Het hoofdkwartier van de mobiele eenheid van Genua, de kazerne van Bolzaneto, werd tijdens de G8 protesten gebruikt als verzamelplaats voor lukraak aangehouden activisten. Volgens het dossier van de onderzoeksrechters maakten agenten, bewakerspersoneel, en ook de medische staf zich schuldig aan schending van de meest fundamentele mensenrechten.
Hoofdbeschuldigde is Alessandro Perugini, chef van de Genuaanse BOB, die volgens de onderzoeksrechters “toeliet of niet verhinderde dat de arrestanten op een mensonwaardige en vernederende manier werden behandeld”. De arrestanten werden geslagen en verplicht om gedurende lange tijd een vernederende positie aan te nemen. De agent Massimo Luigi Piccozzi wordt ervan beschuldigd de hand van een jongen te hebben gebroken.

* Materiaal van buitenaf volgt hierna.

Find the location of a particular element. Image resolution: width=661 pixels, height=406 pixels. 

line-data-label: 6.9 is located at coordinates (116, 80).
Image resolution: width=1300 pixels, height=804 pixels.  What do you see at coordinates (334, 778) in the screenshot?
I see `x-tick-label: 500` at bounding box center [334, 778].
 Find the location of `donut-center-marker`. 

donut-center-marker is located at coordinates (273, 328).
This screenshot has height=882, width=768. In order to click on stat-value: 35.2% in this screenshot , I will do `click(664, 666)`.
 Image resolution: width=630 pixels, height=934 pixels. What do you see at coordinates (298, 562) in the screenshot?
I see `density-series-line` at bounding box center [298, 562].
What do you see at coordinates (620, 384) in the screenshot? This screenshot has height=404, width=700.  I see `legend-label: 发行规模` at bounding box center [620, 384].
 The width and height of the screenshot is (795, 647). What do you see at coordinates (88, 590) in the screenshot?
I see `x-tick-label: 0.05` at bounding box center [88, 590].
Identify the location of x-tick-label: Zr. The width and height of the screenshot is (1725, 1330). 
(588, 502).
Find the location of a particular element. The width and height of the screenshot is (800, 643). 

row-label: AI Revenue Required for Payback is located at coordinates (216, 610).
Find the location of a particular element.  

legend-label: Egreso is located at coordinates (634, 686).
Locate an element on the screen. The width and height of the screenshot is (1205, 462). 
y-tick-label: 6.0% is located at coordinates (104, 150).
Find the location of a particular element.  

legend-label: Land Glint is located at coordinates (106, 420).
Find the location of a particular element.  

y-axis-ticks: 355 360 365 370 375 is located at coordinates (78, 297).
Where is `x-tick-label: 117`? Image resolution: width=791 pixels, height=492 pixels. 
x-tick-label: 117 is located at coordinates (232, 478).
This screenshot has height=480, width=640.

Bij hun verplaatsing in de gangen van de kazerne werden de arrestanten geslaan, bespuwd, bespot en bedreigd door een dubbele rij van bewakingspersoneel die hen beledigingen toewierp in verband met hun politieke overtuiging (“communistische honden”, “communistische smeerlappen”, “roep Bertinotti (leider van de Italiaanse communistische partij) nu maar”, “Ik zal u een beetje Che Guevara en Manu Chao geven”, “klootzak Che Guevara”), in verband met hun sexuele voorkeur en in verband met hun geloof (“vuile jood”, “vuile flikker”). De arrestanten werden ook verplicht te luisteren naar fascistische liederen (via gsmdeuntjes) en uitspraken (zoals het refreintje : “een, twee, drie, lang leve Pinochet, vier, vijf, zes, dood aan de joden”).
Niet alleen de wet op de administratieve aanhouding werd oneindige keren met de voeten getreden, ook het recht op verzorging en eerste hulp werd door het medische personeel geschonden. De aanwezige dokters Giacomo Toccafondi en Amoalda Amente worden beschuldigd van nalatigheid.
(Bron: Indymedia België)

(Dit artikel was oorspronkelijk op GlobalInfo gepubliceerd door Lize (Indymedia België).)